WHAT TO WORK ON: Let the answer be the lines from the one with "Task: Select the third gray progress segment" to the end of the entries, copied exactly with both boundary lines kept.

Collected data entries:
<<<<
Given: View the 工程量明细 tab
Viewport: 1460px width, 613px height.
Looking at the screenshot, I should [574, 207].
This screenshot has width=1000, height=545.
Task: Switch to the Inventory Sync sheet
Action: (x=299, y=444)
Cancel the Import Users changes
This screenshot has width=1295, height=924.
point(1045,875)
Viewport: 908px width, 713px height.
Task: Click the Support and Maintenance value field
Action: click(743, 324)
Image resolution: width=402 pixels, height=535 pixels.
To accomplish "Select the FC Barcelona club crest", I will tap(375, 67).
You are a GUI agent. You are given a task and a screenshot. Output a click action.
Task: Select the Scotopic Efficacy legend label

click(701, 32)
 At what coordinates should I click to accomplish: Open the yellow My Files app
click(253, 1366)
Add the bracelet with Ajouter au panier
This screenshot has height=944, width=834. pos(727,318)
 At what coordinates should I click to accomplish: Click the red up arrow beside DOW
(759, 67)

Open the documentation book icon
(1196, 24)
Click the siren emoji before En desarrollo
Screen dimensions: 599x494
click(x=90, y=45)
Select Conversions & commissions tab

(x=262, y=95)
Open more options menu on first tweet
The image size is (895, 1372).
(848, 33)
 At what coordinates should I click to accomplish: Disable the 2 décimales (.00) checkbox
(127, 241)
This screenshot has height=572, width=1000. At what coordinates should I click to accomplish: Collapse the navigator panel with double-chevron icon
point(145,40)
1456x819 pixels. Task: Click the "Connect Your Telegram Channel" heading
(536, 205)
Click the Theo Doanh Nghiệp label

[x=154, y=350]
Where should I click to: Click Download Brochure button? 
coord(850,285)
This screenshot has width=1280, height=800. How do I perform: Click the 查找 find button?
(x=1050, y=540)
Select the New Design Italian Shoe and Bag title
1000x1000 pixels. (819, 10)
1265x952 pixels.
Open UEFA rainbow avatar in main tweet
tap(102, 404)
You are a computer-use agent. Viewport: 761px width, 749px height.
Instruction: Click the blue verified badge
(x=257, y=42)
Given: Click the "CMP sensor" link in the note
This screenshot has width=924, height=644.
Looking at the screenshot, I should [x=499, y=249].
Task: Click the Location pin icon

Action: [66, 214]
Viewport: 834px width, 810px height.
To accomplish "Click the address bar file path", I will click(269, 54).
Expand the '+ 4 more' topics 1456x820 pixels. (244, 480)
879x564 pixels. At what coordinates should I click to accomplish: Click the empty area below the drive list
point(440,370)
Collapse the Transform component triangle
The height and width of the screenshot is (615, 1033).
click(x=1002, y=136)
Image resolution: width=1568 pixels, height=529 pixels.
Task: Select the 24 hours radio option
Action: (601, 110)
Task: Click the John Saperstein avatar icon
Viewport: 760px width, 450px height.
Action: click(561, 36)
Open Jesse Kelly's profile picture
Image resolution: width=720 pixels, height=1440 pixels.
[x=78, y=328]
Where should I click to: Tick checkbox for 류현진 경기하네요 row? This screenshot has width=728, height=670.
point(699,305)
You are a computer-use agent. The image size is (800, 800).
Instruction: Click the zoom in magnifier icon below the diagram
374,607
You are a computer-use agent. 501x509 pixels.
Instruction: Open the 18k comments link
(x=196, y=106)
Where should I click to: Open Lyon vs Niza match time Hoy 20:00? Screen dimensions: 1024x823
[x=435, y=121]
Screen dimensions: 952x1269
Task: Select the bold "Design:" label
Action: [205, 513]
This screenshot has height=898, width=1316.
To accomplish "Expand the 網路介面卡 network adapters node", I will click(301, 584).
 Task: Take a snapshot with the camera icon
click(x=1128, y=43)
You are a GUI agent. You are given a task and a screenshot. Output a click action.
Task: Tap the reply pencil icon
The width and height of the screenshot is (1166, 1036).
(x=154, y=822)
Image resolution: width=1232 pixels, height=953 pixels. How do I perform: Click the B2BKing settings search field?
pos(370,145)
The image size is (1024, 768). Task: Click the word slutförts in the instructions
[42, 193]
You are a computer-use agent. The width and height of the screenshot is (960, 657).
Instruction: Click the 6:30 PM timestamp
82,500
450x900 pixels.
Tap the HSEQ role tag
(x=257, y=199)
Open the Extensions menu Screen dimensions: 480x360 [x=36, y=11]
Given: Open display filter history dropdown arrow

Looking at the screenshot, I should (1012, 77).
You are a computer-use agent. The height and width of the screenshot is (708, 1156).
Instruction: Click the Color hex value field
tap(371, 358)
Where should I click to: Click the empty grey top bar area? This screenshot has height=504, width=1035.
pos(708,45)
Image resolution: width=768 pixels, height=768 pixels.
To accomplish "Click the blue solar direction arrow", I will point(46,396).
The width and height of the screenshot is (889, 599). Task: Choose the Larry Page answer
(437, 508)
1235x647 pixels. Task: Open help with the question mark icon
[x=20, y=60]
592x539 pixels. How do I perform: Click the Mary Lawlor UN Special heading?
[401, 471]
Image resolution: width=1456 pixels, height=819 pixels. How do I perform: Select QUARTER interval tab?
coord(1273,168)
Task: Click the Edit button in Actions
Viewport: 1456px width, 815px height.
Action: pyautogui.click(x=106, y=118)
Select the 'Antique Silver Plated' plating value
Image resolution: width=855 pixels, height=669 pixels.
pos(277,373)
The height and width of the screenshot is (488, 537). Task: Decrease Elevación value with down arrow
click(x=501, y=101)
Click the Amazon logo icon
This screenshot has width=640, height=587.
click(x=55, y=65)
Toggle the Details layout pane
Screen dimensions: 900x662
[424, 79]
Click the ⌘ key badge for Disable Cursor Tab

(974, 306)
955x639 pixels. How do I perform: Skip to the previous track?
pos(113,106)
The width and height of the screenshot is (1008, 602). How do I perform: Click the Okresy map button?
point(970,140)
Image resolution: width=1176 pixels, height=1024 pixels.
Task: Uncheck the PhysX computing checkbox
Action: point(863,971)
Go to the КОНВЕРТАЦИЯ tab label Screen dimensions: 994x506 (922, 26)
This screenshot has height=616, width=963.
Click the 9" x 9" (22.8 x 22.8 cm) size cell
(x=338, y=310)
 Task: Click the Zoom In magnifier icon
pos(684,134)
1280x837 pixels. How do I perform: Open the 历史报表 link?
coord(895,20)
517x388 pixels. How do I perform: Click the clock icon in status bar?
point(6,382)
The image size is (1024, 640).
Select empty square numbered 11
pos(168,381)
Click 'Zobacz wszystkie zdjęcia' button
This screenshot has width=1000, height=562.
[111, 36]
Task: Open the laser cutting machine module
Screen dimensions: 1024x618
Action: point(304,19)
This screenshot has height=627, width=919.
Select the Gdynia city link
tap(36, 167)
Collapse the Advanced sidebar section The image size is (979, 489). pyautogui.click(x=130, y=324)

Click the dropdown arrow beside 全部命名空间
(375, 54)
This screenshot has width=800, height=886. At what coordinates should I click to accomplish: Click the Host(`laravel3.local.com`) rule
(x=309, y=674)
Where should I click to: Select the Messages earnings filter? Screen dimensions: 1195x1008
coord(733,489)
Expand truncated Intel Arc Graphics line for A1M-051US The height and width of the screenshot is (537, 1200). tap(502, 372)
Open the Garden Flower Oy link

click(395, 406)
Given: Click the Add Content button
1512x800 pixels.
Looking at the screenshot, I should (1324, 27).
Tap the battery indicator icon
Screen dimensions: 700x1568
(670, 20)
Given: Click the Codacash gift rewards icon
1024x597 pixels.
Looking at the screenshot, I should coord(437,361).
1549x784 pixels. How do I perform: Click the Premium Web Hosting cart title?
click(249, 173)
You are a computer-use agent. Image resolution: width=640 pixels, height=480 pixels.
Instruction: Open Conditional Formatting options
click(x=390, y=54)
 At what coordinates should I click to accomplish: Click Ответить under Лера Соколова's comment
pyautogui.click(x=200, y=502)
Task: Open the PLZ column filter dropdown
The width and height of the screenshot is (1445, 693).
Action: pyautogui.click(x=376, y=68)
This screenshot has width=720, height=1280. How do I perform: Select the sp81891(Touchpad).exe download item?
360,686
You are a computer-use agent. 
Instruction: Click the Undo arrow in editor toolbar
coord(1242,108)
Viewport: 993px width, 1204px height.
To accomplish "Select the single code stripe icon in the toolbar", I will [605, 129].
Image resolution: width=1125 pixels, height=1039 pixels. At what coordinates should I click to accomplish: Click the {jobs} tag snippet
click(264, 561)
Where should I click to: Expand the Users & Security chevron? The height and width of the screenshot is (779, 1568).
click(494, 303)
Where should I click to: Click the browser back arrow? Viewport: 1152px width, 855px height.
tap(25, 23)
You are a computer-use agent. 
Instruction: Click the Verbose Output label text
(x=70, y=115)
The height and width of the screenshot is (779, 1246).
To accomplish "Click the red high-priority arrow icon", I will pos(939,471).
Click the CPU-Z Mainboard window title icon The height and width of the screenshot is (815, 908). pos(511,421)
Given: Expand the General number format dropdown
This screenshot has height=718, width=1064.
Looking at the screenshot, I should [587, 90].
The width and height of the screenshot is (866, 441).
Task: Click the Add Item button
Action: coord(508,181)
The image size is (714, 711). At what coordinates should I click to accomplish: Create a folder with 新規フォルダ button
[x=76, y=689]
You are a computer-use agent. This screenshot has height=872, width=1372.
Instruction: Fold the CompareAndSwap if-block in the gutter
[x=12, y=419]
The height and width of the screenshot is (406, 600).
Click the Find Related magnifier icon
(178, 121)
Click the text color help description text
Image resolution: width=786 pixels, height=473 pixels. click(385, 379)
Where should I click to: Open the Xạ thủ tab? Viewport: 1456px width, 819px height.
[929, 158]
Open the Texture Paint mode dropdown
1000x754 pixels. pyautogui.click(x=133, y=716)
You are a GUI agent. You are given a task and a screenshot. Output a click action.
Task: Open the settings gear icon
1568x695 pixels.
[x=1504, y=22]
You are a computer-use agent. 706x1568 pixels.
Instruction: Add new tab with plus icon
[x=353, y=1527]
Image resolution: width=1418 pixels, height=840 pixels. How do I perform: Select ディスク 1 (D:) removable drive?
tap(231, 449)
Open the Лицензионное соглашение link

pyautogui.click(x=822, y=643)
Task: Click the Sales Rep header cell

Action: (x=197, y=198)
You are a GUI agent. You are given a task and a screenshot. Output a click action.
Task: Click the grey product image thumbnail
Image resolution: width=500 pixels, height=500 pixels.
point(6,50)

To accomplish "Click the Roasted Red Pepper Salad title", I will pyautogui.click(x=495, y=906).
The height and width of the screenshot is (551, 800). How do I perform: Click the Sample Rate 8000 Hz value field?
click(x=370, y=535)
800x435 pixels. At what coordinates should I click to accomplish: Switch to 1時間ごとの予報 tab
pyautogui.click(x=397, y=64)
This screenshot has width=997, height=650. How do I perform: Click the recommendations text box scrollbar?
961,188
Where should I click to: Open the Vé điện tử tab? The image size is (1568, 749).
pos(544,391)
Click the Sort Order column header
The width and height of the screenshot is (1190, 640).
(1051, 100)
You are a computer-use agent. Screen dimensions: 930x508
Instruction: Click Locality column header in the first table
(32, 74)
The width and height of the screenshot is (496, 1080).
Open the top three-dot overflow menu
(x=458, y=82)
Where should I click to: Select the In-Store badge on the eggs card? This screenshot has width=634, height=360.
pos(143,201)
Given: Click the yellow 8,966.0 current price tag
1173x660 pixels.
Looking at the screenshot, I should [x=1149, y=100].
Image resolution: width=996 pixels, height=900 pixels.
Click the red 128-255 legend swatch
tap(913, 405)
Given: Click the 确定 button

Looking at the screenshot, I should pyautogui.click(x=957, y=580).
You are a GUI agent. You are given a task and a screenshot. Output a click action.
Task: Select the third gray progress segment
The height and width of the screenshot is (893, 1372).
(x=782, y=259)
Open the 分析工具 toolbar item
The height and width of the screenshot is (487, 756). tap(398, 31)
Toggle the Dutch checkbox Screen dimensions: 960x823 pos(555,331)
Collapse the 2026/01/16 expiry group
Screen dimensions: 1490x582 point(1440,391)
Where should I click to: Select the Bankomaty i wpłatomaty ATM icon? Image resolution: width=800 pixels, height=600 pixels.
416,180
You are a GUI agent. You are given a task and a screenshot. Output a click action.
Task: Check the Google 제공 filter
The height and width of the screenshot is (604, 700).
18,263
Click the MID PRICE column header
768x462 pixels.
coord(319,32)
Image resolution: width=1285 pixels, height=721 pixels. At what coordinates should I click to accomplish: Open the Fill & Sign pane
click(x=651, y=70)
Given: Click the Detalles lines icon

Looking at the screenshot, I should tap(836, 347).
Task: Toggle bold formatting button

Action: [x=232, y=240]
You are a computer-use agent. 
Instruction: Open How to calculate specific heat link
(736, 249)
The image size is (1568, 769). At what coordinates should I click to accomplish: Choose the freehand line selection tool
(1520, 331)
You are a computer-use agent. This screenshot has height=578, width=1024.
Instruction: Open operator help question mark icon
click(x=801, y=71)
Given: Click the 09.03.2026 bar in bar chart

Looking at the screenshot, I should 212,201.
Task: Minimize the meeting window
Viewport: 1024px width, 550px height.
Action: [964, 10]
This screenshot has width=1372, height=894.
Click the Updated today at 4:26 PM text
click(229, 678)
>>>>
ANSWER TO THIS PROBLEM:
Task: Select the third gray progress segment
The height and width of the screenshot is (893, 1372).
(x=782, y=259)
Open the 分析工具 toolbar item
The height and width of the screenshot is (487, 756). tap(398, 31)
Toggle the Dutch checkbox Screen dimensions: 960x823 pos(555,331)
Collapse the 2026/01/16 expiry group
Screen dimensions: 1490x582 point(1440,391)
Where should I click to: Select the Bankomaty i wpłatomaty ATM icon? Image resolution: width=800 pixels, height=600 pixels.
416,180
You are a GUI agent. You are given a task and a screenshot. Output a click action.
Task: Check the Google 제공 filter
The height and width of the screenshot is (604, 700).
18,263
Click the MID PRICE column header
768x462 pixels.
coord(319,32)
Image resolution: width=1285 pixels, height=721 pixels. At what coordinates should I click to accomplish: Open the Fill & Sign pane
click(x=651, y=70)
Given: Click the Detalles lines icon

Looking at the screenshot, I should tap(836, 347).
Task: Toggle bold formatting button

Action: [x=232, y=240]
You are a computer-use agent. 
Instruction: Open How to calculate specific heat link
(736, 249)
The image size is (1568, 769). At what coordinates should I click to accomplish: Choose the freehand line selection tool
(1520, 331)
You are a computer-use agent. This screenshot has height=578, width=1024.
Instruction: Open operator help question mark icon
click(x=801, y=71)
Given: Click the 09.03.2026 bar in bar chart

Looking at the screenshot, I should 212,201.
Task: Minimize the meeting window
Viewport: 1024px width, 550px height.
Action: [964, 10]
This screenshot has width=1372, height=894.
Click the Updated today at 4:26 PM text
click(229, 678)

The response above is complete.